Note that regressions were noted when code was originally added to take
i_mmap_rwsem at fault time.  A limited way of addressing the issue was
proposed here:
https://lore.kernel.org/linux-mm/20200706202615.32111-1-mike.kravetz@xxxxxxxxxx/

I do not think such a change would help in this case as hugetlb pages are used
via a shared memory segment.  Hence, sharing and pmd sharing is happening.

After some thought, I believe the synchronization needed for pmd sharing
as outlined in commit c0d0381ade79 is limited to a single address space/mm_struct.  We only need to worry about one thread of a process causing
an unshare while another thread in the same process is faulting.  That is
because the unshare only tears down the page tables in the calling process.
Also, the page table modifications associated pmd sharing are constrained
by the virtual address range of a vma describing the sharable area.
Therefore, pmd sharing synchronization can be done at the vma level.

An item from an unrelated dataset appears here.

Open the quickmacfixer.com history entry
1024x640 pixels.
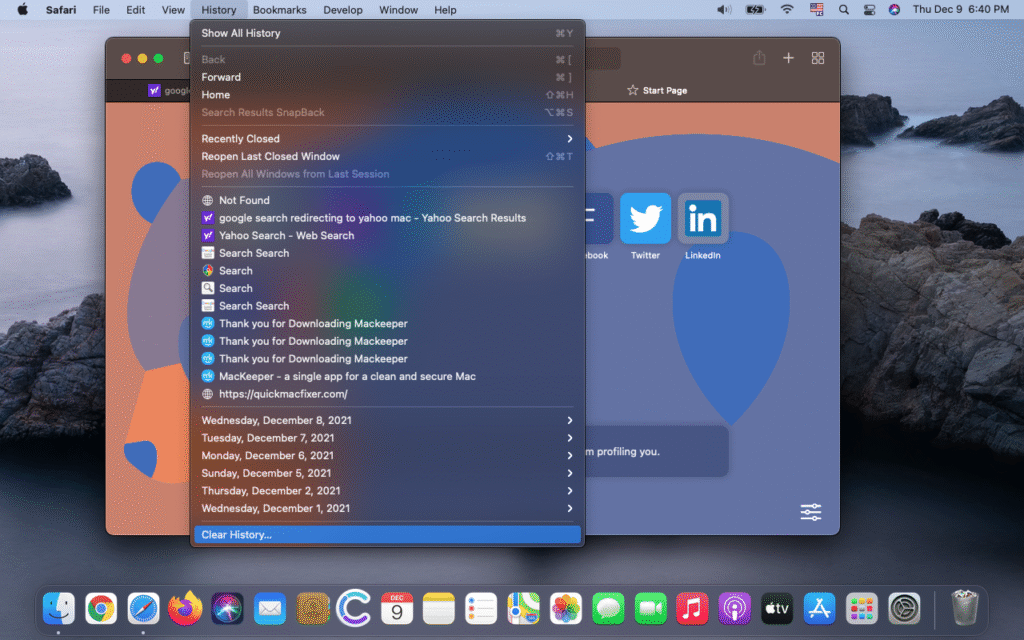(283, 394)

My 'plan' is to hang a rw_sema off the vm_private_data of hugetlb vmas that
can possibly have shared pmds.  We will use this new semaphore instead of
i_mmap_rwsem at fault and pmd_unshare time.  The only time we should see
contention on this semaphore is if one thread of a process is doing something
to cause unsharing for an address range while another thread is faulting in
the same range.  This seems unlikely, and much much less common than one
process unmapping pages while another process wants to fault them in on a
large shared area.

There will also be a little code shuffling as the fault code is also
synchronized with truncation and hole punch via i_mmap_rwsem.  But, this is
much easier to address.

Comments or other suggestions welcome.
-- 
Mike Kravetz